------ SELECTED PASSAGE ------

12. It is plain that religious institutions fall into a separate class and lands held by them have a special character in respect of which tenancies had been created and these tenancies are sought to be put to an end to for resumption of lands for better management thereof. It is clear that the tenants under the religious institutions form a special class by themselves and such classification is made, so far as tenants are concerned, to achieve the object of protecting the interests of the religious institutions. Therefore, we do not think, any of the principles which result in hostile discrimination would be applicable to the present case.
13. So far as the validity of section 82(1) in classifying the ‘landless poor persons’ is concerned, the High Court felt that the provisions themselves are inconsistent and that the illustra-tion given by them, to which reference has already been made earlier, will show how discrimination will result. It is settled law that it is open to the legislature to state as to who should be exempt from the application of the law and, in the present case, there is definition of “landless poor person” whose total extent of land held by him either as owner or as cultivating tenant or as both does not exceed two and half acres of wet land or five acres of dry land having been identified as ‘landless poor person’ and he is enabled to purchase the land at 75% of the prevailing market value by paying in four equal instalments as may be provided under the rules. Therefore, that aspect of saving the small land holders cannot be objected to nor can the meaning of ‘landless poor person’ be enlarged, as has been sought to be done by the learned single judge. If, however, the said landless poor persons are not willing to purchase the land or fail to purchase such land, the lease would lapse. This latter provision cannot be held to be inconsistent with the earlier provisions as has been held by the High Court because that is a consequence flowing from the fact that such landless poor person is either not anxious to purchase the land or fails to do so. The validity of an enactment cannot be judged by fortuitous circumstance arising out of peculiar circumstances. Therefore, that reasoning of the division bench is also faulty.

------

__SHORT TASK A__. In the court passage, at what share of the prevailing market value can a landless poor person purchase the land?
__SHORT TASK B__. Please duplicate everything in the court passage from "12. It is plain" down to "the present case.".
__SHORT TASK C__. Write the next part of the court passage, picking up after its final sentence.
The lines that come next have nothing to do with the court passage.

------ SOURCE EXCERPT ------

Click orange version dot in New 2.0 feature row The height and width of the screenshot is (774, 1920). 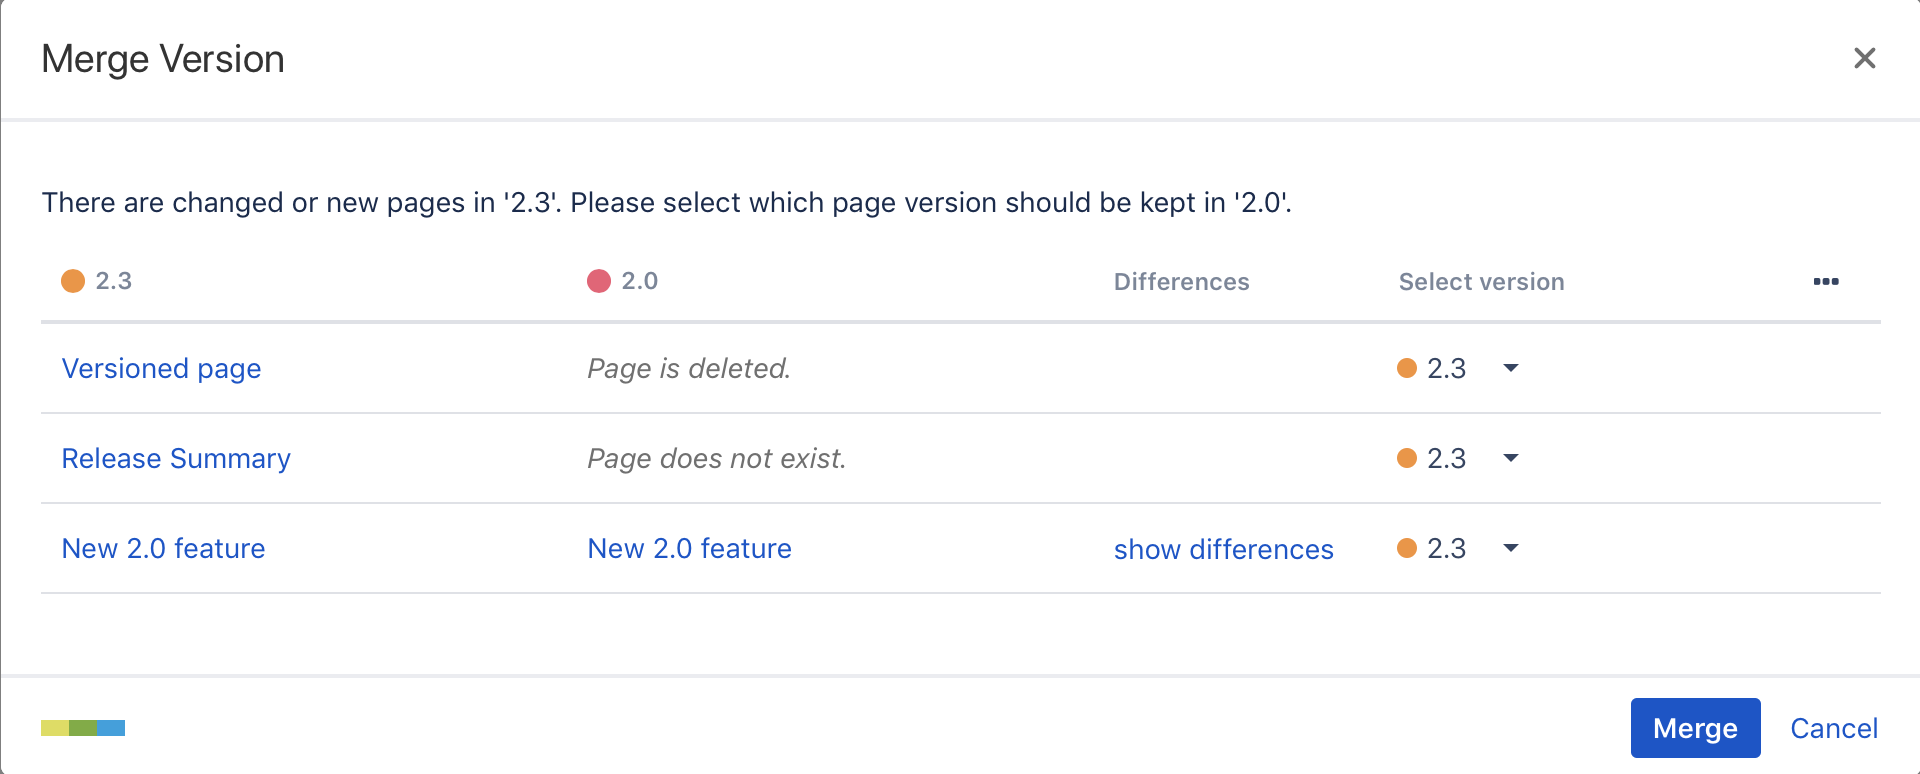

------

__ANSWER A__. At 75% of the prevailing market value.

__ANSWER B__.
12. It is plain that religious institutions fall into a separate class and lands held by them have a special character in respect of which tenancies had been created and these tenancies are sought to be put to an end to for resumption of lands for better management thereof. It is clear that the tenants under the religious institutions form a special class by themselves and such classification is made, so far as tenants are concerned, to achieve the object of protecting the interests of the religious institutions. Therefore, we do not think, any of the principles which result in hostile discrimination would be applicable to the present case.

__ANSWER C__.
14. None of the learned counsel appearing in the case supported the view taken by the learned single judge. Therefore, we do not propose to examine the same.
15. We may sum up the upshot of our discussion:
1. That charitable or religious institution or endowment fall into a separate category and form a class by themselves. If that is so, tenants coming under them also form separate class. Therefore, they can be treated differently from others;
2. In operation of the Act it is possible that it may result in hardship to some of the tenants but that by itself will not be a consideration to condemn the Act;
3. The manner in which the charitable or religious institution or endowment would deal with the properties that are resumed after the provisions of section 82 of the Act come into force by can-celling the existing leases is in the region of speculation.
4. Fresh tenancy can be entered into and there is no material before the court as to what was the rent paid by tenants at the time when the Act came into force in terms of section 18(2) of the Act or as provided under the Andhra Act or under the Telan-gana Act. In the absence of a such material, it would be hazard-ous for the court to reach any conclusion one way or the other to state that the tenants would be frozen and, therefore, there is no likelihood of charitable or religious institution or endowment getting higher rents. If there is no material one way or the other, the presumption that the Act is good should prevail.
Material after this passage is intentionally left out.